Les brumes de San Francisco

L'ouvrage:
Les années 1840.
Catherine est jeune, mais elle sait ce qu'elle veut. Elle refuse absolument d'épouser celui que son père lui destine. Elle désire épouser Eugène Tourneur, un journaliste. Elle décide de fuir la France avec lui. Des rêves plein la tête, ils embarquent pour l'Amérique, immense pays regorgeant de terres encore inexplorées, et, pensent-ils, de possibilités innombrables de faire fortune.
Ils se marient. Bientôt, Catherine donne naissance à un enfant, Thomas. Mais San Francisco, ville où ils sont établis, n'est pas uniquement le pays de Cocagne auquel ils s'attendaient.

Critique:
À défaut de m'avoir vraiment plu, on peut reconnaître une qualité indéniable à ce roman, qualité que je recherche, et ne trouve pas assez souvent dans mes nombreuses lectures: il est réaliste. Catherine ne tombe pas amoureuse du premier gentil garçon venu, comme c'est trop souvent le cas, dans les romans.
Par ailleurs, les personnages agissent selon leurs convictions, leur coeur, se basent sur leur passé pour construire leur futur. Tout cela fait qu'ils sont épais et construits. Bien sûr, certains, comme Catherine, nous semblent implacables, aveuglés par la haine, mais elle n'est pas du tout caricaturale, son personnage est crédible.
Lorsqu'on finit par apprendre la vérité sur ce qui est arrivé à Eugène et à Thomas, l'auteur accomplit le tour de force de nous faire ressentir de la pitié pour celui qui commit ces actes barbares. Cela prouve encore une fois que le contexte, les circonstances, et surtout (comme je ne cesse de le répéter dans beaucoup de situations), le facteur humain sont les plus importants. Mais on comprend aussi la détermination de Catherine qui a passé son existence à essayer de survivre, et dont la haine était la seule raison d'être.

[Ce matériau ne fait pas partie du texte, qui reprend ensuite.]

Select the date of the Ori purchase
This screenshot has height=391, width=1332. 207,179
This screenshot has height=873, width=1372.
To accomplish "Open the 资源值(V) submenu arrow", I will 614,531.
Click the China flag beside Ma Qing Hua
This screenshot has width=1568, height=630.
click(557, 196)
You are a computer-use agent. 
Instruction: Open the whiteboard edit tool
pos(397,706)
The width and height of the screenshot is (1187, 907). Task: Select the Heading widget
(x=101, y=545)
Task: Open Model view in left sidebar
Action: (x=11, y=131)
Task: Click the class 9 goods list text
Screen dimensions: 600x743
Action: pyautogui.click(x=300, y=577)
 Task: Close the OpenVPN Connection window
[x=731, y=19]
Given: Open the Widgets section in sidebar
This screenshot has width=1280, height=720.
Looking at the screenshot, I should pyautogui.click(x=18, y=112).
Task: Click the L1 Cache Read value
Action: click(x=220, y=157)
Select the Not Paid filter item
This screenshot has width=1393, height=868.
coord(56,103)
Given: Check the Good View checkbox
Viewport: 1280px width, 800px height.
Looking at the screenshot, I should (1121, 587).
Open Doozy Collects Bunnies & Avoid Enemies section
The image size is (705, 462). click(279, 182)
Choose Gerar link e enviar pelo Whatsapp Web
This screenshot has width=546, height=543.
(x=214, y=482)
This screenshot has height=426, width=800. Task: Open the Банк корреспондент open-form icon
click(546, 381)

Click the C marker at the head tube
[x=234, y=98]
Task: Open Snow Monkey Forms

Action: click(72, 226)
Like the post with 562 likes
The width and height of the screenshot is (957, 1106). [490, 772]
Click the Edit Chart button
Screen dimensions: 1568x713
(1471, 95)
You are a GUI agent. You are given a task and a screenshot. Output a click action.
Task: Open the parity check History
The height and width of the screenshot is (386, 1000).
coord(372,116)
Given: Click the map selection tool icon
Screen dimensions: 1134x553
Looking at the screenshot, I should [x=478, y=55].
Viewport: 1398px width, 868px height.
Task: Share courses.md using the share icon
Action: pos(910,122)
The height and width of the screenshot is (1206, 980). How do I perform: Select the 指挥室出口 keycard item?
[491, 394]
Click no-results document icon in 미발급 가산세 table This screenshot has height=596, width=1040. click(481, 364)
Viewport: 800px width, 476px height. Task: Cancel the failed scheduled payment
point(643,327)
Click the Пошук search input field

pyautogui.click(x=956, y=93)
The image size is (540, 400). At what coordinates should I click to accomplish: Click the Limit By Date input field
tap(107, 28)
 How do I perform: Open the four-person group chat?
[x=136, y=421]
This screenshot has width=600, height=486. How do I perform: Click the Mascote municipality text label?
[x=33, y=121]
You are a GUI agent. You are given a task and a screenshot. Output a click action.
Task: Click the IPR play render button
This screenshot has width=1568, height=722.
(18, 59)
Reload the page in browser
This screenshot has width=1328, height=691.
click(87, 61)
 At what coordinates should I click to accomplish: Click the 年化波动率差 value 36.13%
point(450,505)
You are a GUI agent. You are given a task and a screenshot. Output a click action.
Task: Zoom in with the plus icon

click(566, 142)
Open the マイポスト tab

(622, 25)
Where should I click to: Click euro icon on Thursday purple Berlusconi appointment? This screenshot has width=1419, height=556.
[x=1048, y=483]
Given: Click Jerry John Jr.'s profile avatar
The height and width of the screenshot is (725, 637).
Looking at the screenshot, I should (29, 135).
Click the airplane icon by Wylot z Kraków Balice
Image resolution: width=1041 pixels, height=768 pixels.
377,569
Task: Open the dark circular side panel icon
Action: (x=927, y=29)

L'aspect qui m'a le plus dérangée ravira, j'en suis sûre, certains lecteurs. En fait, sur environ 60 ans, Paul Couturiau nous dépeint l'évolution de la ville. Son roman est tellement émaillé de faits divers et de descriptions, que cela en ferait presque un documentaire historique. Tous ces détails sur l'expansion et les événements de la ville sont captivants, surtout que l'Amérique en était à ses débuts en tant que pays "civilisé", mais je me suis trouvée noyée sous un flot de détails. Voilà pourquoi je pense que ce qui m'a rebutée en enchantera d'autres, car j'ai conscience que l'auteur s'est documenté, et a construit son livre avec une minutie rare. Il y a un contraste fascinant entre les endroits encore "sauvages" où les expéditions se perdent, et cette ville en plein essor où les tremblements de terre se déchaînent, où on n'hésite pas à commettre des atrocités, et où tout se développe. On ressent très bien le choc entre la "civilisation" et la "nature".

C'est l'une des rares fois où un livre n'a pas su me toucher, mais où je reconnais que c'est un bon ouvrage, ouvrage que je recommande, en fin de compte! ;-)

Éditeur: Presses de la cité.
La version audio que j'ai entendue a été enregistrée par Viviane Herry pour la Ligue Braille.